The pharmacology is done incorrectly.
Careless pharmacology is more common than many people realize. For example, many years ago, some investigators decided to test a class of drugs known as PKC downregulators against cancer. The drugs failed miserably. Yet, from the benefit of hindsight, it was clear that only a few of these studies simultaneously monitored PKC activity. Those who did obtained data that didn't make sense. "Pharmacology research is tough!" --Barbie It turns out that PKC downregulators, at low dosages, and at some time points, have an effect that is opposite to downregulation: they activate PKC. So, did the drugs fail because because the investigators gave the wrong dosage, or because the theory was wrong, or because they didn't fully understand the mechanism by which the drug works? The urgency felt by these early investigators in testing a possible cure, ironically, may have prevented us from learning the answer.
Many times, short-cuts are taken because it's easier. Experimenters don't want to get bitten by wild rats, so they use tame lab rats. They leave out critical controls to reduce the number of animals they need, only to have a flawed study that has to be repeated or is ignored by their colleagues--or even worse, not ignored, and sets research back by several years. In other studies, investigators measure a surrogate marker for the disease because it is easier. High blood pressure and blood cholesterol are often used as surrogates for cardiovascular disease. In these cases, the value of the results depends on how solid the connection is between the surrogate and the disease. In this case, drug companies are usually well aware of this risk. Other times, the risk is not apparent until it's too late.

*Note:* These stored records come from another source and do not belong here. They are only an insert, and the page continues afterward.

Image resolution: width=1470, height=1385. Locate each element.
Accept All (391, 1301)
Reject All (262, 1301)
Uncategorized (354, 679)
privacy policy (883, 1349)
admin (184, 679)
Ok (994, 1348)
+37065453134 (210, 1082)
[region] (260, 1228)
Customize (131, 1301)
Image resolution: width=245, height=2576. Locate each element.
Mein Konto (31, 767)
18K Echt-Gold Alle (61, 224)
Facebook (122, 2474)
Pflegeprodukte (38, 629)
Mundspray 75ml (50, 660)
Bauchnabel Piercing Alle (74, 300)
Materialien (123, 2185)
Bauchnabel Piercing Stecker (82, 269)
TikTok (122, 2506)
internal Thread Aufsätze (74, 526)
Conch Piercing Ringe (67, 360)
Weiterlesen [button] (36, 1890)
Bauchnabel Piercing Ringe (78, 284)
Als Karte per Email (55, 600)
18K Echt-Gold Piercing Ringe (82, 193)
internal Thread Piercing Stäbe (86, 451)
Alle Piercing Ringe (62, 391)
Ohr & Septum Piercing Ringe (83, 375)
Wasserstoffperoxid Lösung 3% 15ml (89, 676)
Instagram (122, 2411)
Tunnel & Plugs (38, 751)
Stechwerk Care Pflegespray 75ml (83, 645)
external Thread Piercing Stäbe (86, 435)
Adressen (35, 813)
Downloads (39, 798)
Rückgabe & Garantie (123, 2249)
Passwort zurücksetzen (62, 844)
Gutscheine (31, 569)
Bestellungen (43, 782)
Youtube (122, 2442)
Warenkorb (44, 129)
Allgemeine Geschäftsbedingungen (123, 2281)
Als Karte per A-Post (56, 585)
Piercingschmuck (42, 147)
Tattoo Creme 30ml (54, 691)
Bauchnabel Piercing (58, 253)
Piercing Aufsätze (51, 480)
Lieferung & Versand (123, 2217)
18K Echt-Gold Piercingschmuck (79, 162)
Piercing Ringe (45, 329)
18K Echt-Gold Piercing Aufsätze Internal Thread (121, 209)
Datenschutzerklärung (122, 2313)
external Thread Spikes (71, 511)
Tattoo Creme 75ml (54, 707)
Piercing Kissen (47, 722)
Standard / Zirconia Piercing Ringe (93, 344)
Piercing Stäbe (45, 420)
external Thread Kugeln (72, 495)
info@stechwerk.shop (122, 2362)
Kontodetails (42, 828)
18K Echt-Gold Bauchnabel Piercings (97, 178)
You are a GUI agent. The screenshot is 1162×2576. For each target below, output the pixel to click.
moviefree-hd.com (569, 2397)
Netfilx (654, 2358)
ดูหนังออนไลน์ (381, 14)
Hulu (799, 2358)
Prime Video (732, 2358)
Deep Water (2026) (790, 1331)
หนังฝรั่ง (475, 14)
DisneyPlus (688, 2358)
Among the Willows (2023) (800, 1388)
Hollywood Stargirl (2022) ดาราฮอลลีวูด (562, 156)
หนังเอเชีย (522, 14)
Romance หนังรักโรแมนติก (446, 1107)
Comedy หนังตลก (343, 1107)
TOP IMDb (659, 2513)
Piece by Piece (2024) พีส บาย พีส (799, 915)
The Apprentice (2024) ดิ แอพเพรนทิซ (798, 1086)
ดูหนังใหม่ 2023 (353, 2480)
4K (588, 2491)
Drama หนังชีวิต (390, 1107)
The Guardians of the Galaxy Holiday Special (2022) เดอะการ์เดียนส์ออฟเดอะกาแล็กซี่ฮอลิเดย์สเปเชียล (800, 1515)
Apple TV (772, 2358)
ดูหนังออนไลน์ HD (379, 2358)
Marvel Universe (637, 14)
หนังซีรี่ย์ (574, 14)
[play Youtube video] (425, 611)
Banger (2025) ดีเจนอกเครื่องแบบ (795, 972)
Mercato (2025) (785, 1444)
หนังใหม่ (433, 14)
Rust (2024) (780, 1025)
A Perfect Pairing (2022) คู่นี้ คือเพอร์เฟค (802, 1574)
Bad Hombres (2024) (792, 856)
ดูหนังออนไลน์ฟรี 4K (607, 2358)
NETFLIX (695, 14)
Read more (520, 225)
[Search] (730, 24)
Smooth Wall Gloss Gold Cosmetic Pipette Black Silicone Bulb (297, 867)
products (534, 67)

Companies often include three or more groups in their clinical tests: a placebo, the drug under test, and an existing drug. The existing drug serves as a positive control. It tells you whether the new drug works better than existing drugs, but it also increases costs. It also increases the probability of failure, because if the new drug doesn't work significantly better than the existing drug, it's usually abandoned. That's another reason a drug might fail: it does the same thing as something we already have.
Sometimes researchers engage in wishful thinking. This may be understandable, since they're only human. (Or their boss, who decides whether they remain employed, may engage in wishful thinking.) For example, one paper once claimed that patients on their drug improved their score on some psychiatric test by 4.6±7.1, while the placebo group improved by only 2.1±6.5. You don't have to be a statistician to know that, even with over 400 patients, this is not a real effect.
(Just in case you are a statistician, let me add that the numbers were means±SE. With 200 patients in each group, this means the P-value was 0.79.)
Academic scientists sometimes make disparaging remarks about the drug companies--that their work is not creative enough, or that it's too commercial--but their comments are also mixed with envy, because a drug is the ultimate culmination, or the ultimate refutation, of all disease-oriented research. As John L. LaMattina of Pfizer said, “Only pharmaceutical R&D discovers, develops, manufactures, tests, and demonstrates the properties of compounds that prove or disprove medical hypotheses.” As potential patients, we need the drug companies, and their products, to succeed.
 Mark Moran, Psychiatric News. http://pn.psychiatryonline.org/content/38/15/25.full
 A. Richard Green, Clinical and Experimental Pharmacology and Physiology Volume 29 Issue 11, Pages 1030 - 1034
 No similarity is meant to be implied between these two.